The exercises in this program ask you to write. Take that seriously. Write honestly, write slowly, and don't worry about impressing anyone — nobody sees your answers but you. The athletes who get the most out of this are the ones who are willing to be real with themselves.
Built on Real Work
The Intentional Athlete Program is developed by Intentional Performance, founded by John Baker — a former professional baseball player (seven years in the Major Leagues), a graduate-level researcher in performance psychology, and a mental performance coach who has worked at the highest levels of professional sports, including serving as Head Mental Performance Coach with the Chicago Cubs and VP of Performance with the Pittsburgh Pirates.
Every exercise in this program comes from the same framework used with professional athletes and coaches. It's been adapted for young athletes — simplified where it needs to be, but never watered down. The science is the same. The tools are the same. The only difference is that the language meets you where you are.
This isn't about being old enough or experienced enough. The earlier you start building these skills, the stronger the foundation. The athletes who learn this at 14 have a decade head start on the ones who discover it at 24.
The Focus Training Protocol
Starting in Module 1, you'll begin a 28-day focus training practice called MBAT — Mindfulness-Based Attention Training. Fifteen minutes, five days a week. This runs alongside all four modules and is one of the most important parts of the entire program.
Here's why: most athletes try to "be more focused" without ever actually training focus. That's like saying "I need to be stronger" without ever going to the gym. Focus is a skill. It can be trained deliberately. MBAT is the gym for your attention.
Four weeks, four different focus modes — each one training a specific attentional skill you actually need in competition. By the end, you won't just understand focus better. You'll have built a daily 15-minute practice that's yours to keep — a habit you can fill with whatever mental training serves you most in each season of your athletic career.

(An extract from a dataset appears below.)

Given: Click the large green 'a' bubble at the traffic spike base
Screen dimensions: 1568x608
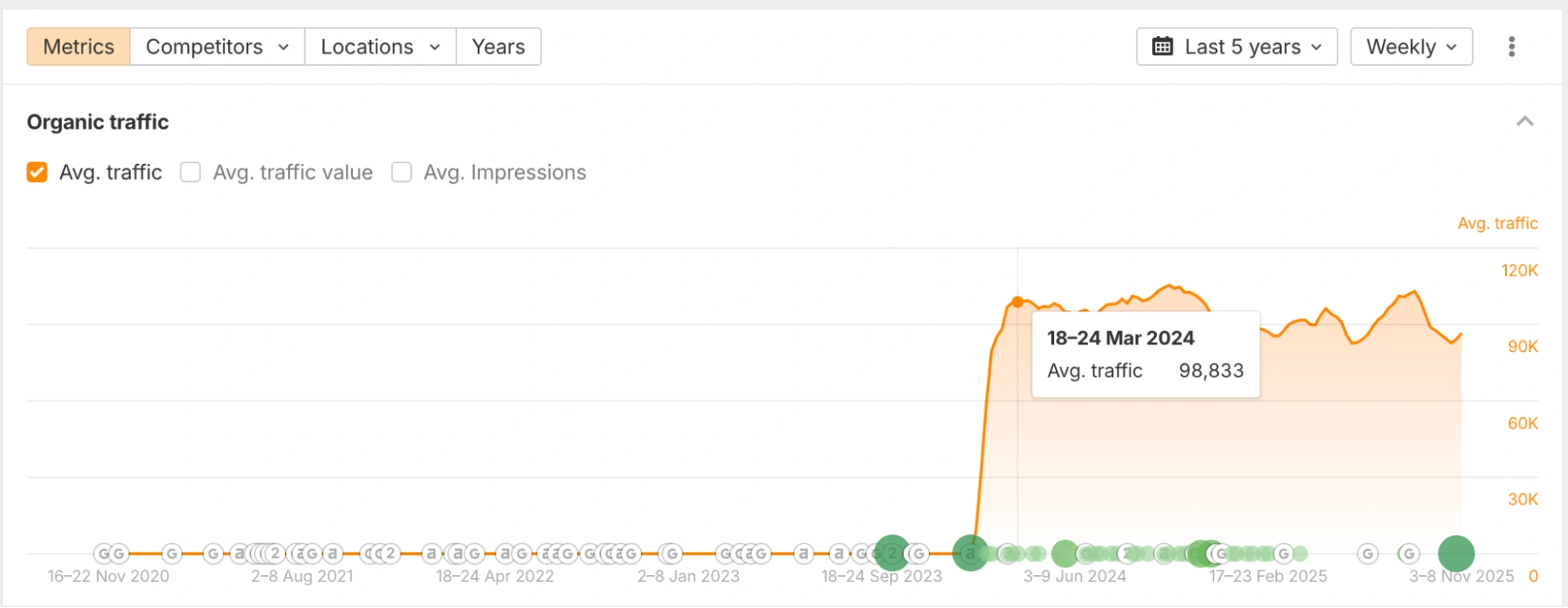Looking at the screenshot, I should pos(970,553).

Start the MBAT practice on the same day you begin Module 1. Don't wait. The focus training and the identity work are designed to run together — each one makes the other stronger.
Four Weeks. Four Focus Modes.
15 minutes · 5 days per week · Start Week 1 with Module 1
Five Modules — Go at Your Own Pace
Before You Begin
- Work through each module in order. They build on each other — don't skip ahead.
- Start the MBAT Week 1 focus practice on the same day you open Module 1. The focus training runs alongside everything else.
- Your answers auto-save in your browser. Nobody sees them but you. Download your work from each module when you finish it.
- Write honestly. Not the version that sounds good — the version that's actually true. The athletes who get the most out of this are the ones who are real with themselves.
- If a question stumps you — good. Sit with it. Come back tomorrow. The best answers don't come instantly.
- The MBAT practice is 15 minutes, five days a week. Same time, same spot if you can. Consistency beats intensity every time.
"The best athletes don't just play the game.
They know who they are while they're playing it."